Imagine if there was a rocket that traveled a speed of $v$ away from the Earth.

Using this, the author explains the following:

"Ovservers on Earth watch a spacecraft traveling at speed $v$ from Earth to, say, Neptune. THe distance between the planets, as measured by the Earth observers, is $L_0$. The time required for the trip, measured from Earth, is" $$\Delta{t}=\frac{L_0}{v}$$

We know take on the view of an observer in the spaceship:

"The time between departure of Earth and arrival of Neptune (observed from the spacecraft) is the"proper time," since the two events occur at the same point in space. Therefore the time interval is less for the spacecraft observers than for the Earth observers. That is, because of time dilation, the time for the trip as view by the spacecraft is" $$\Delta{t_0}=\Delta{t}\sqrt{1-\frac{v^2}{c^2}}$$

At this point, I have a fair understanding of what they are saying (I suppose). However, they soon make a conclusion that I did not catch on.

"Because the spacecraft observers measure the same speed but less time between these two events, they also measure the distance less. If we let $L$ be the distance between the planets as viewd by the spacecraft observers, then $L = v\Delta{t_0}$..."

From this, I'm taking that since the proper time of the observers on the space ship is less than the time measured from an observer relative to the spaceship by a speed of $v$, the distance of the observer in the spaceship is less than the distance measured by the observers outside of the spaceship.

But they then go on by deriving the following equation and conclusion. $$L = L_0\sqrt{1-\frac{v^2}{c^2}}$$

And

"The length of an object is measured to be shorter when it is moving relative to the observer than when it is at rest."

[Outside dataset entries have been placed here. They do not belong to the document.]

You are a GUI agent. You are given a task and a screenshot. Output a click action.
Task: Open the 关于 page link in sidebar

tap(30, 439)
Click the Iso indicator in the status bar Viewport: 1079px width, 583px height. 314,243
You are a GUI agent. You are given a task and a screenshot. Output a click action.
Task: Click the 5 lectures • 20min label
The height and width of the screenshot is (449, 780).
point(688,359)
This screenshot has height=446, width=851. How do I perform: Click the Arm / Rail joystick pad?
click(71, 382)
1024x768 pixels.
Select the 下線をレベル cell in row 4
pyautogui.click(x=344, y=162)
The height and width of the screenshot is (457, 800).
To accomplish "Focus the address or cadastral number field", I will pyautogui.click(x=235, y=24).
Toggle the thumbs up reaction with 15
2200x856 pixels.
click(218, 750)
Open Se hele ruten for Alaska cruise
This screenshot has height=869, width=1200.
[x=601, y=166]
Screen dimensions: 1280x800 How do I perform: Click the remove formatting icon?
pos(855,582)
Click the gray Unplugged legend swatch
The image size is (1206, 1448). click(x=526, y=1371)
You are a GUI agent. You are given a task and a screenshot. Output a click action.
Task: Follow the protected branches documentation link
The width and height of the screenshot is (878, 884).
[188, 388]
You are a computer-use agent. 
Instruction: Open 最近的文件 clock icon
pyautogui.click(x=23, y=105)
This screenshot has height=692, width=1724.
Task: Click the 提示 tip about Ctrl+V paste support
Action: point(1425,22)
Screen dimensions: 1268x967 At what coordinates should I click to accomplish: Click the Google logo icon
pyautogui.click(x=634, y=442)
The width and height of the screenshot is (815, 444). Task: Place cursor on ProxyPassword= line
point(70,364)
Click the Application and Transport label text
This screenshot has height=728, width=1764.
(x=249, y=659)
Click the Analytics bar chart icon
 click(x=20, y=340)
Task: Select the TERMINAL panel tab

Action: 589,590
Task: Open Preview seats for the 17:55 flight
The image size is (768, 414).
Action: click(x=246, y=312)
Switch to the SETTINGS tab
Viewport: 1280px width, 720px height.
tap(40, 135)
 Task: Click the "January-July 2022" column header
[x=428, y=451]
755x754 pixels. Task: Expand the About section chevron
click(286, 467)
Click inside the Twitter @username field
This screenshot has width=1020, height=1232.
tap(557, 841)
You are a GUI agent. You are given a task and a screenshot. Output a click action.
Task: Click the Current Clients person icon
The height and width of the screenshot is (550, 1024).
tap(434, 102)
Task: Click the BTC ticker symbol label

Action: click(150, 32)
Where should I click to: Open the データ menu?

What it is saying is that the distance measured by an observer relative to the spaceship by a speed $v$ is shorter than the distance measured by an observer in the spaceship Which is the exact opposite of what I just said above unless I'm reading this incorrectly.

Moreover, the equation is saying that the length observed from the outside of the spaceship is greater than the length observed inside. (In order to make this equation jive, $L_0$ should be the length measured from the inside. It's also kind of common sense based of notation, but the author used $L_0$ for the length outside.

Why is this the case, and more importantly how would you derive this equation (with the proper conclusion) without Lorentz Transformations?

up vote 1 down vote accepted

I see there's some confusion about which observer is being referred to in the final Giancolli quote.

"The length of an object is measured to be shorter when it is moving relative to the observer than when it is at rest."

To relate back to the Earth-Neptune rocket example, the "object" is the Earth-Neptune distance. This object is moving with respect to the rocket at a speed $v$. Thus, the rocket (the observer) sees this moving object as shorter than an observer standing on Earth. The object is at rest with respect to an observer on Earth, so it appears longer to the Earthling.

The length measured in the object's rest frame is $L_0$ and is termed the proper length. The length $L$ is measured by the rocket and is smaller than $L_0$ (notice that the square root expression is $1/\gamma$ and is smaller than one when $v$ is greater than zero).